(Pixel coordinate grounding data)

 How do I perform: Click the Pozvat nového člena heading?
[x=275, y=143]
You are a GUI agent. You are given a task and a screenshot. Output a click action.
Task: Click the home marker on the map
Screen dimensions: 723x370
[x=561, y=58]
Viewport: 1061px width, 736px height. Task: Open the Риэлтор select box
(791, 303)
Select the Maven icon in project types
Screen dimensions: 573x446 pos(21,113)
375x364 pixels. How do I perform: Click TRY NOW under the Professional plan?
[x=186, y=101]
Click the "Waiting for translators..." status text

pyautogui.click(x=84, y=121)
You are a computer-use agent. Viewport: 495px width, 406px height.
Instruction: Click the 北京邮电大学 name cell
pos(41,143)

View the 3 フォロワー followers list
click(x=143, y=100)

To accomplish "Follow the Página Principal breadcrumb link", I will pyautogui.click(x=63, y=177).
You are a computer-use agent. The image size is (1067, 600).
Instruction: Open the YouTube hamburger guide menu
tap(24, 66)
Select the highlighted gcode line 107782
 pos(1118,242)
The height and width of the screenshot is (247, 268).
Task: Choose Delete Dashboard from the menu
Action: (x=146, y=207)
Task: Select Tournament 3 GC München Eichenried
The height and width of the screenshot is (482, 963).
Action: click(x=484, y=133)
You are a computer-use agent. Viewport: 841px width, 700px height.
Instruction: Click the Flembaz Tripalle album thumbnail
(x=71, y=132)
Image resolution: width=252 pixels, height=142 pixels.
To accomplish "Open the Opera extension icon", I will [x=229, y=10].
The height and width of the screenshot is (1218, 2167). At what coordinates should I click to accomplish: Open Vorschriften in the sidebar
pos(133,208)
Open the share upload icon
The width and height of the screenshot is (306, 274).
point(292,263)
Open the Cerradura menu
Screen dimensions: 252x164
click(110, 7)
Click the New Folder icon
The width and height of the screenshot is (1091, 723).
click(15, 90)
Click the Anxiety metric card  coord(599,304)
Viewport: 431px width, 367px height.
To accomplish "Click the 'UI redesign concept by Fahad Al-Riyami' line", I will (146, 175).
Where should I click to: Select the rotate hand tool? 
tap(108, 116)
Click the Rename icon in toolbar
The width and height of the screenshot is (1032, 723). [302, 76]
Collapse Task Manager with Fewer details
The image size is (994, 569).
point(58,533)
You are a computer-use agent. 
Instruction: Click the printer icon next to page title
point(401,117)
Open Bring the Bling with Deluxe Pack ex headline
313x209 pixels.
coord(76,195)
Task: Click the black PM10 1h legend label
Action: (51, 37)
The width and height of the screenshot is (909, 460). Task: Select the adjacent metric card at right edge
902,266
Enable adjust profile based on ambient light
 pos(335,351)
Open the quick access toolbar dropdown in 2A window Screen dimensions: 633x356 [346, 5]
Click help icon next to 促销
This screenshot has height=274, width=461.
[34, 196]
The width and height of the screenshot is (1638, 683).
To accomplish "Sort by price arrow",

What is being asked
Output all of the records, keeping every word exact.

Solution
 How do I perform: Click the Pozvat nového člena heading?
[x=275, y=143]
You are a GUI agent. You are given a task and a screenshot. Output a click action.
Task: Click the home marker on the map
Screen dimensions: 723x370
[x=561, y=58]
Viewport: 1061px width, 736px height. Task: Open the Риэлтор select box
(791, 303)
Select the Maven icon in project types
Screen dimensions: 573x446 pos(21,113)
375x364 pixels. How do I perform: Click TRY NOW under the Professional plan?
[x=186, y=101]
Click the "Waiting for translators..." status text

pyautogui.click(x=84, y=121)
You are a computer-use agent. Viewport: 495px width, 406px height.
Instruction: Click the 北京邮电大学 name cell
pos(41,143)

View the 3 フォロワー followers list
click(x=143, y=100)

To accomplish "Follow the Página Principal breadcrumb link", I will pyautogui.click(x=63, y=177).
You are a computer-use agent. The image size is (1067, 600).
Instruction: Open the YouTube hamburger guide menu
tap(24, 66)
Select the highlighted gcode line 107782
 pos(1118,242)
The height and width of the screenshot is (247, 268).
Task: Choose Delete Dashboard from the menu
Action: (x=146, y=207)
Task: Select Tournament 3 GC München Eichenried
The height and width of the screenshot is (482, 963).
Action: click(x=484, y=133)
You are a computer-use agent. Viewport: 841px width, 700px height.
Instruction: Click the Flembaz Tripalle album thumbnail
(x=71, y=132)
Image resolution: width=252 pixels, height=142 pixels.
To accomplish "Open the Opera extension icon", I will [x=229, y=10].
The height and width of the screenshot is (1218, 2167). At what coordinates should I click to accomplish: Open Vorschriften in the sidebar
pos(133,208)
Open the share upload icon
The width and height of the screenshot is (306, 274).
point(292,263)
Open the Cerradura menu
Screen dimensions: 252x164
click(110, 7)
Click the New Folder icon
The width and height of the screenshot is (1091, 723).
click(15, 90)
Click the Anxiety metric card  coord(599,304)
Viewport: 431px width, 367px height.
To accomplish "Click the 'UI redesign concept by Fahad Al-Riyami' line", I will (146, 175).
Where should I click to: Select the rotate hand tool? 
tap(108, 116)
Click the Rename icon in toolbar
The width and height of the screenshot is (1032, 723). [302, 76]
Collapse Task Manager with Fewer details
The image size is (994, 569).
point(58,533)
You are a computer-use agent. 
Instruction: Click the printer icon next to page title
point(401,117)
Open Bring the Bling with Deluxe Pack ex headline
313x209 pixels.
coord(76,195)
Task: Click the black PM10 1h legend label
Action: (51, 37)
The width and height of the screenshot is (909, 460). Task: Select the adjacent metric card at right edge
902,266
Enable adjust profile based on ambient light
 pos(335,351)
Open the quick access toolbar dropdown in 2A window Screen dimensions: 633x356 [346, 5]
Click help icon next to 促销
This screenshot has height=274, width=461.
[34, 196]
The width and height of the screenshot is (1638, 683).
To accomplish "Sort by price arrow",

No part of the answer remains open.